**Objetivo a**. Indique se cada afirmação concorda com o texto sobre o samouco, respondendo sim ou não e citando as palavras decisivas do texto: (i) o samouco é uma espécie nativa da Macaronésia; (ii) o encontro com a árvore deu-se na Mata Nacional do Choupal; (iii) o samouco exibe as folhas verdes ao pôr do sol.

**Excerto da página**.
Gerações
Faia-da-terra ou Samouco, espécie nativa
da Macaronésia, é um grande arbusto, ou pequena árvore se preferirem,
encontramos um pouco por aqui e por ali e eu encontrei-me com ela, ou talvez
ela me tenha encontrado, ali, pela Mata Nacional do Choupal.
Retém em si a beleza
comum a qualquer outro elemento, talhado pelas mãos da natureza, em que cada
detalhe é levado ao pormenor, onde nem acaso, nem coincidência conspiram, e o
destino inspiram. E se para a Mãe natureza somos todos seus filhos, como gémeos
desiguais, em suas particularidades caracterizantes que permanecem
particularmente iguais, aos olhos da sua Mãe, também as diferentes árvores manifestam
entre si especiais semelhanças. São traços de uma vasta personalidade que a natureza
dispersa pelos seus rebentos e a tornam tão diversa e tão igual na sua harmonia
social, na sua espontânea perfeição.
O samouco que ali
permanece, em seu típico silêncio, da sua altura, da sua plácida imobilidade, trova
mais do que aquilo que ensaia. Ele exibe-se radiante, em suas verdes folhas,
frescas e acabadas de brotar, aos primeiros raios de sol, ao alvorar. Cobre-se
de ouro, ofuscando o verde escuro de uma jovialidade esquecida, o aroma de um
perfume maduro. Nada incomum, melhor dizendo, algo bastante próprio, no reino
das plantas as novas folhas as resplandecerem, protagonistas de uma necessária
renovação, são o equilíbrio de uma geração, gerações.

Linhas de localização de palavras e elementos
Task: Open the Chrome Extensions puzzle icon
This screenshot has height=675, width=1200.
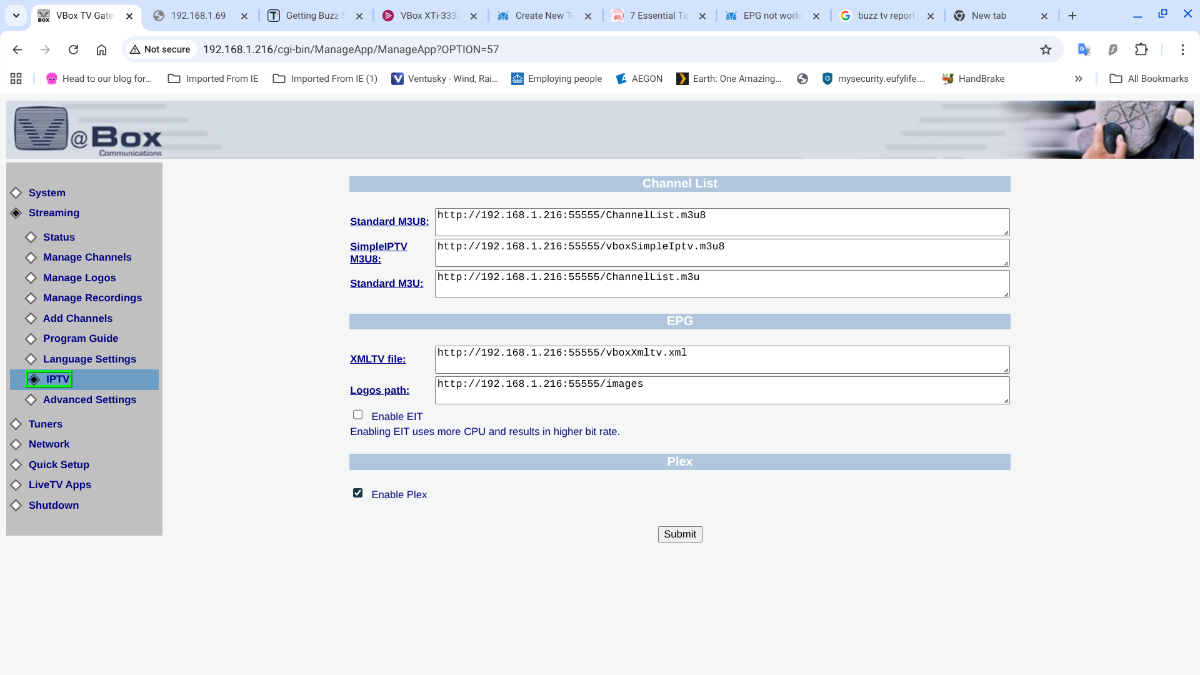Action: pos(1141,49)
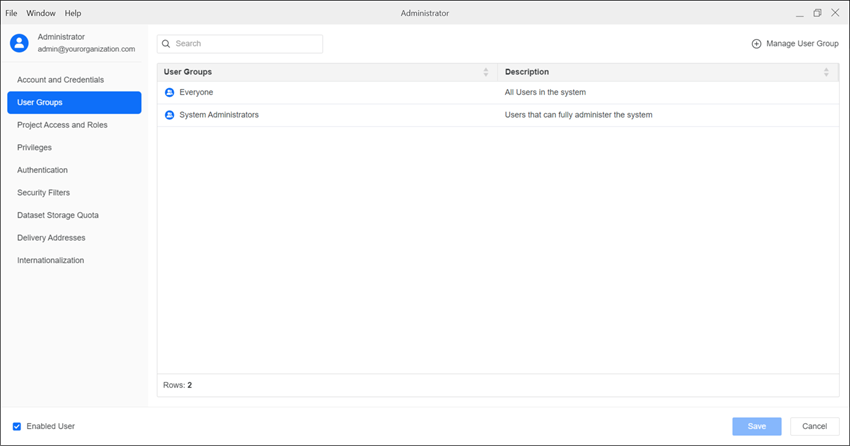Select the Security Filters section
The width and height of the screenshot is (850, 446).
click(x=43, y=193)
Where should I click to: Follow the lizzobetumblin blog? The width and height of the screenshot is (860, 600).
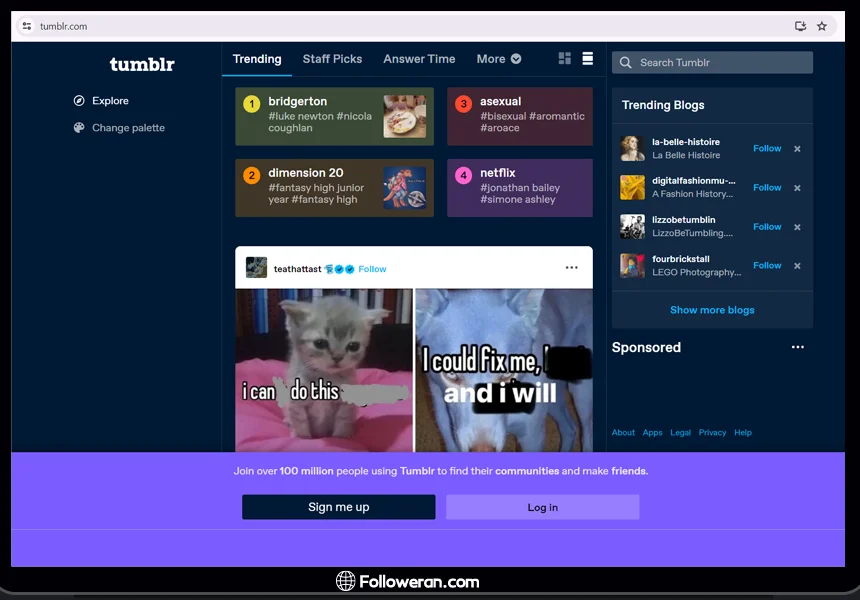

**Objetivo b**. Reformule como lista numerada as linhas de localização de palavras e elementos, omitindo as linhas em branco e deixando as imagens fora da resposta.

**Resposta final a**.
(i) Sim: "espécie nativa da Macaronésia".
(ii) Sim: "ali, pela Mata Nacional do Choupal".
(iii) Não: "aos primeiros raios de sol, ao alvorar".

**Resposta final b**.
1. Task: Open the Chrome Extensions puzzle icon
2. This screenshot has height=675, width=1200.
3. Action: pos(1141,49)
4. Select the Security Filters section
5. The width and height of the screenshot is (850, 446).
6. click(x=43, y=193)
7. Where should I click to: Follow the lizzobetumblin blog? The width and height of the screenshot is (860, 600).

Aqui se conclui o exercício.